- **Exercise details**: Render every line of the items below as a numbered list, omitting the blank lines.

- **Records for the exercise**:
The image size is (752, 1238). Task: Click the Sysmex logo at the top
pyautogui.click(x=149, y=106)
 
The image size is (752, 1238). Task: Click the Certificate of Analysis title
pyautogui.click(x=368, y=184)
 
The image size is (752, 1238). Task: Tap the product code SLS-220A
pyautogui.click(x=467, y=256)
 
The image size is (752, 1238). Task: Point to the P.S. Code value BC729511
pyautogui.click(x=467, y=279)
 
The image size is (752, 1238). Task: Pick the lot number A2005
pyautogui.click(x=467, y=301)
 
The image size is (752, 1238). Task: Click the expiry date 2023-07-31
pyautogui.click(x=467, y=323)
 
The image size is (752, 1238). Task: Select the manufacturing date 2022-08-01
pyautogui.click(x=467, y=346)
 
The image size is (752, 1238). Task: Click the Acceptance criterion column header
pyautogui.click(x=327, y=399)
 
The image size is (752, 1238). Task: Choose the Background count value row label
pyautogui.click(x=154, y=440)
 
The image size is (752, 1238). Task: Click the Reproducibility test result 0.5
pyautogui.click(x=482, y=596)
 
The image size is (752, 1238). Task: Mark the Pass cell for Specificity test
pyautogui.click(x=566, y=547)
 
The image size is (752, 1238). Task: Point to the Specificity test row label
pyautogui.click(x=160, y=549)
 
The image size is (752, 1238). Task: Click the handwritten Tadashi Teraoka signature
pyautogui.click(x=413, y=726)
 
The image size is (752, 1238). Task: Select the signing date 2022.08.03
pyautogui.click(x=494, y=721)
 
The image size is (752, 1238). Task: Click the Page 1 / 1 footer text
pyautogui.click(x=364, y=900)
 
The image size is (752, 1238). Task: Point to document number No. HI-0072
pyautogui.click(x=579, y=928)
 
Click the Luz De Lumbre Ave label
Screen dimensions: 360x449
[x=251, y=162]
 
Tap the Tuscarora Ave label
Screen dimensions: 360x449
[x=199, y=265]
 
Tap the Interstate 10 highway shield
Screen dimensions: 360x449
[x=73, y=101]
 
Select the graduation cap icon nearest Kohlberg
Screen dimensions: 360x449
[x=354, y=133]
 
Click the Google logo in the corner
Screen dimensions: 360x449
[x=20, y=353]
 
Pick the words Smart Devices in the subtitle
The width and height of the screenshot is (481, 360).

- **Answer to the exercise**:
1. The image size is (752, 1238). Task: Click the Sysmex logo at the top
2. pyautogui.click(x=149, y=106)
3. The image size is (752, 1238). Task: Click the Certificate of Analysis title
4. pyautogui.click(x=368, y=184)
5. The image size is (752, 1238). Task: Tap the product code SLS-220A
6. pyautogui.click(x=467, y=256)
7. The image size is (752, 1238). Task: Point to the P.S. Code value BC729511
8. pyautogui.click(x=467, y=279)
9. The image size is (752, 1238). Task: Pick the lot number A2005
10. pyautogui.click(x=467, y=301)
11. The image size is (752, 1238). Task: Click the expiry date 2023-07-31
12. pyautogui.click(x=467, y=323)
13. The image size is (752, 1238). Task: Select the manufacturing date 2022-08-01
14. pyautogui.click(x=467, y=346)
15. The image size is (752, 1238). Task: Click the Acceptance criterion column header
16. pyautogui.click(x=327, y=399)
17. The image size is (752, 1238). Task: Choose the Background count value row label
18. pyautogui.click(x=154, y=440)
19. The image size is (752, 1238). Task: Click the Reproducibility test result 0.5
20. pyautogui.click(x=482, y=596)
21. The image size is (752, 1238). Task: Mark the Pass cell for Specificity test
22. pyautogui.click(x=566, y=547)
23. The image size is (752, 1238). Task: Point to the Specificity test row label
24. pyautogui.click(x=160, y=549)
25. The image size is (752, 1238). Task: Click the handwritten Tadashi Teraoka signature
26. pyautogui.click(x=413, y=726)
27. The image size is (752, 1238). Task: Select the signing date 2022.08.03
28. pyautogui.click(x=494, y=721)
29. The image size is (752, 1238). Task: Click the Page 1 / 1 footer text
30. pyautogui.click(x=364, y=900)
31. The image size is (752, 1238). Task: Point to document number No. HI-0072
32. pyautogui.click(x=579, y=928)
33. Click the Luz De Lumbre Ave label
34. Screen dimensions: 360x449
35. [x=251, y=162]
36. Tap the Tuscarora Ave label
37. Screen dimensions: 360x449
38. [x=199, y=265]
39. Tap the Interstate 10 highway shield
40. Screen dimensions: 360x449
41. [x=73, y=101]
42. Select the graduation cap icon nearest Kohlberg
43. Screen dimensions: 360x449
44. [x=354, y=133]
45. Click the Google logo in the corner
46. Screen dimensions: 360x449
47. [x=20, y=353]
48. Pick the words Smart Devices in the subtitle
49. The width and height of the screenshot is (481, 360).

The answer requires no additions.